5) From the Analysis menu, select Overlay General Linear Model... then click the box next to Predictor 2 until it changes to [-] you also want to make sure that Predictor 1 is set to [+] .

Note: In BrainVoyager, the Face and Hand predictor labels appear black while the Constant predictor label appears gray. This is because we are not usually interested in the value of the Constant predictor so it is something we can call a "predictor of no interest" and it is grayed out to make it less salient. Later, we'll see other predictors like this.

Question 7: In the lecture, we discussed contrast vectors. What is the contrast vector for the contrast you just specified?

Click OK to apply the contrast. Use the mouse to move around in the brain and search for hotspots of activation.

By doing this, you are specifying a hypothesis test to test whether the beta weight for Faces is significantly different (and greater than) the beta weight for Hands. This hypothesis test will be applied over all voxels, and the resulting t-statistic and p-value (error probability value) determine the colour intensity in the resulting heat map.

Question 8: Can you find any blobs that may correspond to the fusiform face area or the hand-selective region of the lateral occipitotemporal cortex?

This heatmap is generated using a t-statistic at each voxel (and a corresponding p-value).


6) Locate Overlay Volume Maps under the Analysis tab. Click it and you will see a GUI appear. Alternate between checking and unchecking Trilinear Interpolation and look at how the colour map changes on the brain.

Question 9: What effect does Trilinear Interpolation have on the map? Which way of viewing the map is more true to the data that was used to generate the statistical map and which way is "prettier"?

Next check the Trilinear Interpolation again and click Close.  


7) Use the Decrease Threshold and Increase Threshold buttons on the left-hand side of the main window to adjust the p-value threshold of this contrast. Decrease the threshold until nearly every voxel has been coloured in.

Question 10: What is the p-value for this threshold? What does this map show us? How can you interpret the colours in this heatmap – does a voxel being coloured in orange-yellow vs. blue-green tell you anything about how much it activates to Faces vs. Hands?

III. Corrections for Multiple Comparisons

Our whole-brain voxelwise analyses have revealed which voxels are most statistically reliable, but how will we determine which p-value cut-off (threshold) to use, especially considering that the GLM was run on over 300,000 voxels. Let's explore different options.

8) Let's start with the usual convention, p < .05.

On the Statistic tab, click Use statistic value. Then on the Map Options tab, set p-value to .05 and click Apply.


Question 11: Given that a p-value threshold of .05 is the usual statistical standard, why is it suboptimal for voxelwise fMRI analyses?

9) Now let's try applying a Bonferroni correction. Under Map Options, ensure the p-value is set to .05 but this time, check the Bonferroni box and click Apply.
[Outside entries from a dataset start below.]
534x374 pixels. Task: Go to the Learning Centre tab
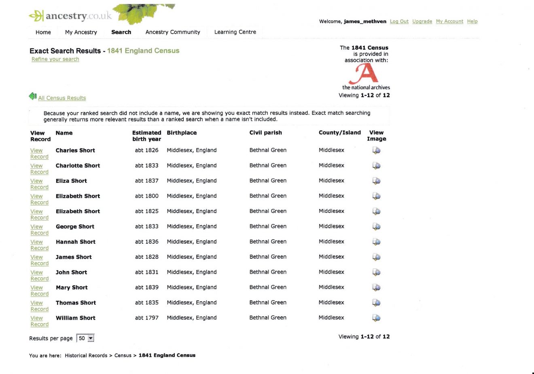pyautogui.click(x=235, y=32)
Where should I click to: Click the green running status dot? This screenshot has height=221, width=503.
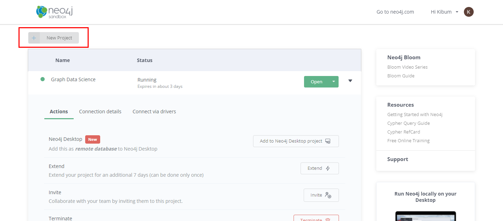click(x=43, y=79)
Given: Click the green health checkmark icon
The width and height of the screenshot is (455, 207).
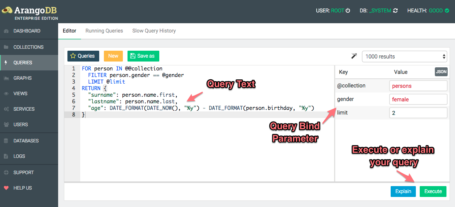Looking at the screenshot, I should coord(447,11).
Question 12: What do you see on the map? Can you find any activation that survived this correction?

10) Now let's look at the effects of applying a cluster correction. Generally, cluster corrections should only be used with a p-value threshold -- here called a cluster-determining threshold -- of 0.001 or stricter. Turn off Bonferroni correction and set the p-value to 0.001. Look at the map to remember how it looks.

We ran a plug-in in BrainVoyager to compute the likelihood of getting clusters of different sizes in 1000 randomly generated data sets where no legitimate differences between conditions were present. Here is the output:


This output shows the probability of finding clusters of different sizes when no such effect is actually present (i.e., Type I errors).

Question 13: Based on this output, what is the appropriate cluster size for cluster correction?

Enable cluster thresholding (in the statistics tab) and ensure the number of voxels matches the cutoff you determined.


11) Lastly, let's examine a False Discovery Rate correction.

In the Statistics tab, turn on Use FDR.


Question 14: You've now examined the following cases: (a) uncorrected p .05; (b) Bonferroni-corrected p .05; (c) cluster threshold correction; and (d) false-discovery-rate correction. In your view, which approach(es) is/are best and why?